Waterton National Park – Fast Facts
- Waterton's size has varied considerably over the years, but its area is now 525 sq. km (203 sq. miles).
- The park's name derives from the Waterton Lakes. This chain of lakes, named by Lieutenant Blakiston (a member of the Palliser Expedition), honors a British naturalist, Squire Charles Waterton (1782-1865).
- Several different ecological regions meet in Waterton, with prairie plants of the Great Plains, Rocky Mountain plants from northern areas, and coastal plants from the Pacific Northwest all overlapping. The park contains 45 different habitat types, including grasslands, shrublands, wetlands, lakes, spruce-fir, pine and aspen forests, and alpine areas. This means Waterton National Park has an unusually rich and varied number of plants for its size, with more than 970 vascular plant species, 182 bryophytes and 218 lichen species. Indeed, more than half of Alberta's plant species can be found in Waterton.
- The park's variety of vegetation communities provides homes for many animals, including more than 60 species of mammals, over 250 species of birds, 24 species of fish, and 10 reptiles and amphibians. Large predators include wolf, coyote, cougar, grizzly bear, and American black bear. The grasslands are important winter range for ungulates such as elk, mule deer, and white-tailed deer. In the fall, the marsh and lake areas of the park are used extensively by migrating ducks, swans, and geese. Some animals found here are considered rare or unusual, like the trumpeter swans, Vaux's swifts, and vagrant shrews.

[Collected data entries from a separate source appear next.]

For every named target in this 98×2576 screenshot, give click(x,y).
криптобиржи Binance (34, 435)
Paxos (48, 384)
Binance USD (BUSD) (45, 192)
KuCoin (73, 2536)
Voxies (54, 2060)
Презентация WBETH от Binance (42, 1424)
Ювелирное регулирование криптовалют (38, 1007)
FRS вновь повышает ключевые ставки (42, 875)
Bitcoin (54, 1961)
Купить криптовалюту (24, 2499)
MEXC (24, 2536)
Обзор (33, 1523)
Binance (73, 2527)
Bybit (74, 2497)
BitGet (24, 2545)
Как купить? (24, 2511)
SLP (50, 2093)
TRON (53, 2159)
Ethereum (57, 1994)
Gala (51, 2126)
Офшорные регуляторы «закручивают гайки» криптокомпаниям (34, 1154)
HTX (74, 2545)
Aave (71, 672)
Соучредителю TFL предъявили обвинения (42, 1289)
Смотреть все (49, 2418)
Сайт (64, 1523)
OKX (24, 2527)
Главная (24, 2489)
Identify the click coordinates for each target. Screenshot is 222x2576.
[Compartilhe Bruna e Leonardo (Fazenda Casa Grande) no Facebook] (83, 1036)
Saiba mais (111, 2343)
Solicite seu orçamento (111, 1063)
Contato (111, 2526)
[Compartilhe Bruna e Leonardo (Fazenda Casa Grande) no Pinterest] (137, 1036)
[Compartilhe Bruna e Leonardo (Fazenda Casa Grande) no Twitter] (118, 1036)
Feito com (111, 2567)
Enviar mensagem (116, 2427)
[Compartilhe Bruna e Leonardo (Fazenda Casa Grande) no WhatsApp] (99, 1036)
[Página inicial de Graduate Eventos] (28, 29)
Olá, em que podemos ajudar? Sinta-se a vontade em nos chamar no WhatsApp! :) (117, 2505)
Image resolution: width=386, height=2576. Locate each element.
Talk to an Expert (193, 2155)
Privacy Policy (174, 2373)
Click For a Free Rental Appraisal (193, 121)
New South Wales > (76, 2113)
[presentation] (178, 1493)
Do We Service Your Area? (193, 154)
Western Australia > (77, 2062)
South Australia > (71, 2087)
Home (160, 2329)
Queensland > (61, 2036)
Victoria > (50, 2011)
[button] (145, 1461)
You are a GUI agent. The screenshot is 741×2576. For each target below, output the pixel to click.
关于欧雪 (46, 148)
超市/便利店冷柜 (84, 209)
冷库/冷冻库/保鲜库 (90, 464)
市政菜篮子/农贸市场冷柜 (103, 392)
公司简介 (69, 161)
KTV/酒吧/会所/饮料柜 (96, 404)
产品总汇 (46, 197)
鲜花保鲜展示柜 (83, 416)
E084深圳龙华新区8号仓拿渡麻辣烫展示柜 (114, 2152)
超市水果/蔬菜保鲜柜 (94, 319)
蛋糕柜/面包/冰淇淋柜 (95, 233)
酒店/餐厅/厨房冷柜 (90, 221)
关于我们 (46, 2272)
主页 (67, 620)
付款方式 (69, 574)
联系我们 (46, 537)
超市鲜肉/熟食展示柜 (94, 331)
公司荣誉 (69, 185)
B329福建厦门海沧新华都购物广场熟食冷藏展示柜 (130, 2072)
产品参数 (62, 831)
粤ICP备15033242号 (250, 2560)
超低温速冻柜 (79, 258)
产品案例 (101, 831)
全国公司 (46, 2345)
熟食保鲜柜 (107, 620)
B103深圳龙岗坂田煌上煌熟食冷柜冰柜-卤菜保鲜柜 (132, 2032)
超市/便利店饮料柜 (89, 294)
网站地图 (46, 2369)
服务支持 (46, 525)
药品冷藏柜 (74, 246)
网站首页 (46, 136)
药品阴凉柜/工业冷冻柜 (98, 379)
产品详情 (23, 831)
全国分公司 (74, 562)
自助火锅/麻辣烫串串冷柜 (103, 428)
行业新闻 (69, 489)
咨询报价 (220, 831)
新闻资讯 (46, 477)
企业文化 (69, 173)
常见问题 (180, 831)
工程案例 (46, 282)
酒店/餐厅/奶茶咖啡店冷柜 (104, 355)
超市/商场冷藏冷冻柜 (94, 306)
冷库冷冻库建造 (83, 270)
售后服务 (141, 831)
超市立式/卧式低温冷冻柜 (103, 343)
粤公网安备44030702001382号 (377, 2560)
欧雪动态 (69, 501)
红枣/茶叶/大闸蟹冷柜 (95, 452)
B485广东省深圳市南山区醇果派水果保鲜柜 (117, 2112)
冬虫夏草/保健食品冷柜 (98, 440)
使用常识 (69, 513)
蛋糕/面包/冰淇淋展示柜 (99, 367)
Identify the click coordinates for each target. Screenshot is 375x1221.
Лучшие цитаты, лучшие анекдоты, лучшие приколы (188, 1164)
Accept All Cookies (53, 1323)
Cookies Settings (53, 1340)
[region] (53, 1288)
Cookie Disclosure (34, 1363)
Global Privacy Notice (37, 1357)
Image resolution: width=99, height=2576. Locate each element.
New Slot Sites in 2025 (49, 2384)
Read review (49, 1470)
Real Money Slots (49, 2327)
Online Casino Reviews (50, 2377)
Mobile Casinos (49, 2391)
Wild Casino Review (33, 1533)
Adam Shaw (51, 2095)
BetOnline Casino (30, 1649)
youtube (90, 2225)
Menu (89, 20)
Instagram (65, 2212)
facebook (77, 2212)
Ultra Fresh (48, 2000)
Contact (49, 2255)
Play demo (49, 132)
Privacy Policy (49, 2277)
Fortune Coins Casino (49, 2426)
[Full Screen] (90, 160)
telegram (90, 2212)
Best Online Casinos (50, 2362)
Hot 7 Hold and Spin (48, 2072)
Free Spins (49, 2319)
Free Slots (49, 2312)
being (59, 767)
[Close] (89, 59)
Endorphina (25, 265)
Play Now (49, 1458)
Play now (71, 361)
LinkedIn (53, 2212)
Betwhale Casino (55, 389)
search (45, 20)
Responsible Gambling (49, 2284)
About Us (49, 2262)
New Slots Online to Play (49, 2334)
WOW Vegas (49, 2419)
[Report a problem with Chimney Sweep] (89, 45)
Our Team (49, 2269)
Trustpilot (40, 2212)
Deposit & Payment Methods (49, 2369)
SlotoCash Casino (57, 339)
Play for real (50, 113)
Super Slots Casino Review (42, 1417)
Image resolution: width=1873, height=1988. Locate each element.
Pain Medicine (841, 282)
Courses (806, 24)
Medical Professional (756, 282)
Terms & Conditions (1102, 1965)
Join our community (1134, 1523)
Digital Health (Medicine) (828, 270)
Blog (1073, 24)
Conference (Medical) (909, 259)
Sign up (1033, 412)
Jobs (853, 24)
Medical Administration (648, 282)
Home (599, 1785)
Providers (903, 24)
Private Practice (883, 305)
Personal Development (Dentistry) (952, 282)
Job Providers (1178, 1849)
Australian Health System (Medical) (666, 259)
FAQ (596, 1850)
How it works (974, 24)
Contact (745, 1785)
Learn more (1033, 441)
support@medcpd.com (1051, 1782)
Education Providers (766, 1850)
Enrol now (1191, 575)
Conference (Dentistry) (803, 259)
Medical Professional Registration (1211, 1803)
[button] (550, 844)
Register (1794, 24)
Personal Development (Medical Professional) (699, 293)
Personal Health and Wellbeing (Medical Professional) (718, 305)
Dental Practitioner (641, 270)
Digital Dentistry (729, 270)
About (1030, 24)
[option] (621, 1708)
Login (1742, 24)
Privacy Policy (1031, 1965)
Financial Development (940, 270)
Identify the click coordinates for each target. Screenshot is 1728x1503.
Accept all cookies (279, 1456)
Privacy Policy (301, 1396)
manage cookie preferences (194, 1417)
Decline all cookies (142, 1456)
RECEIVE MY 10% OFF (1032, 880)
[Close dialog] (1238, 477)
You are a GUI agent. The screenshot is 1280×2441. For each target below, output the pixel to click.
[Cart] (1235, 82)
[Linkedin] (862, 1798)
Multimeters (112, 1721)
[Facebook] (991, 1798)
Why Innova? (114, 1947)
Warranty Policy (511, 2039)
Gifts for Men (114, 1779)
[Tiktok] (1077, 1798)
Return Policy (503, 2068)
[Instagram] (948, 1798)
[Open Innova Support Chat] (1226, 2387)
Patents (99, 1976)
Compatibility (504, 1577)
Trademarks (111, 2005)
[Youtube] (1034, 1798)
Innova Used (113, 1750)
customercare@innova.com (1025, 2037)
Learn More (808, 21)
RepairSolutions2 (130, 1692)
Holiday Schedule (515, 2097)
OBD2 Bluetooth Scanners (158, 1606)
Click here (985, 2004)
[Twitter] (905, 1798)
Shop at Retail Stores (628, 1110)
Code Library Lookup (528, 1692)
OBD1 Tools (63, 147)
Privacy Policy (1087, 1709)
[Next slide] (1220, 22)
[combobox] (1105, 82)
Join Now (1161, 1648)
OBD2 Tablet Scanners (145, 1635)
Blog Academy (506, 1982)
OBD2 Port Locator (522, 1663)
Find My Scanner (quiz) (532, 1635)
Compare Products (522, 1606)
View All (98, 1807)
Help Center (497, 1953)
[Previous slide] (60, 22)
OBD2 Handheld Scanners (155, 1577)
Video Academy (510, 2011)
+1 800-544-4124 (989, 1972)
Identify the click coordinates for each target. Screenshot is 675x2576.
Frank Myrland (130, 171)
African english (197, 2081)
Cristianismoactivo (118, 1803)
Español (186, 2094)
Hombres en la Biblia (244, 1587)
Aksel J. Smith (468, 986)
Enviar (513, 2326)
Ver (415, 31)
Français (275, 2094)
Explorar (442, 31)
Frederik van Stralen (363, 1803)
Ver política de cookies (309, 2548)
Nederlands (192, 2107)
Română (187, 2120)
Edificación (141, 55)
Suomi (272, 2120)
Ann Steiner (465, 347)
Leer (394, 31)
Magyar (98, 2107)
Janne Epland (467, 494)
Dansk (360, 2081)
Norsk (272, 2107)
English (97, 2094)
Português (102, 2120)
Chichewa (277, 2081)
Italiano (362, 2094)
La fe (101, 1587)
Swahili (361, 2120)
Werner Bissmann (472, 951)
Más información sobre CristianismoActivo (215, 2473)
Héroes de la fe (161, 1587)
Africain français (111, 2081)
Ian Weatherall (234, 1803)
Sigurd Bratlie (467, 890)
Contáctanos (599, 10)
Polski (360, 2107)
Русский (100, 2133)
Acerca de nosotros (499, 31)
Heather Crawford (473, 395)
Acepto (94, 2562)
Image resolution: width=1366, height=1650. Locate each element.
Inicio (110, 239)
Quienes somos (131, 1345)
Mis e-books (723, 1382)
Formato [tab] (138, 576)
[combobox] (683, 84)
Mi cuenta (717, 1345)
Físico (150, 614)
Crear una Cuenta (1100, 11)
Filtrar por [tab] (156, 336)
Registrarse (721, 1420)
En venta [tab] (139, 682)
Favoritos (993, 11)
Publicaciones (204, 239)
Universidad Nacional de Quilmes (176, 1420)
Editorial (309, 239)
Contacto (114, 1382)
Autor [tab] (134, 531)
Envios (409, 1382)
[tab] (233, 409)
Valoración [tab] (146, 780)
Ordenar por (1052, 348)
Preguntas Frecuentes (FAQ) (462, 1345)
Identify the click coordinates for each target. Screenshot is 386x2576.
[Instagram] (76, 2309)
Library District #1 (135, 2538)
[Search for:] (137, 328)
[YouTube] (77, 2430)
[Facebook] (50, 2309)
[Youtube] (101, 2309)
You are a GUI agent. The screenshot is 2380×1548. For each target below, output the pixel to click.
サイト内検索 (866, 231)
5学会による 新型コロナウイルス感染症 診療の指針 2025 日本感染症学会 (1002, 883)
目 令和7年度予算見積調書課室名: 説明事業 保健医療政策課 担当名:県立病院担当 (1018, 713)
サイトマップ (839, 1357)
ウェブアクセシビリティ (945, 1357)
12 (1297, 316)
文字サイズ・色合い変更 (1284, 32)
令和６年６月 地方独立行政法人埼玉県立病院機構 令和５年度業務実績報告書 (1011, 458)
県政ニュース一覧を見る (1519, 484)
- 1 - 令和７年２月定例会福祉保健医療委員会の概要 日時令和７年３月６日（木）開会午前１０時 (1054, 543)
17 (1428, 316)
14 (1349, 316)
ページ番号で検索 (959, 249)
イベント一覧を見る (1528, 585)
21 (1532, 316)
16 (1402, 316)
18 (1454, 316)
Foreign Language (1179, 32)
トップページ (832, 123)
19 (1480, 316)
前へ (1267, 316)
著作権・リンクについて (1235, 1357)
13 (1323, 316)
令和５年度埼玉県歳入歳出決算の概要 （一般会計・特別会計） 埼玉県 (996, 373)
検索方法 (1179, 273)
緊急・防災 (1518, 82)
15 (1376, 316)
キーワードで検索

- Waterton Lakes National Park also has global importance because of several key international designations:
(a) The Peace Park was originally created as a symbol of peace and goodwill between the United States and Canada, but has now evolved to also represent cooperation in a world of shared resources. Both parks strive to protect the ecosystem through shared management, not only between themselves, but also with their other neighbors.
(b) The Waterton-Glacier International Peace Park was designated a World Heritage Site (1995) because:
it is an "outstanding example representing significant ongoing ecological and biological processes" - specifically because of its distinctive climate and landforms, the abrupt meeting of mountain and prairie, and its triple divide (waters flowing into three distinct river systems);
and, it is an area of exceptional natural beauty and scenic values.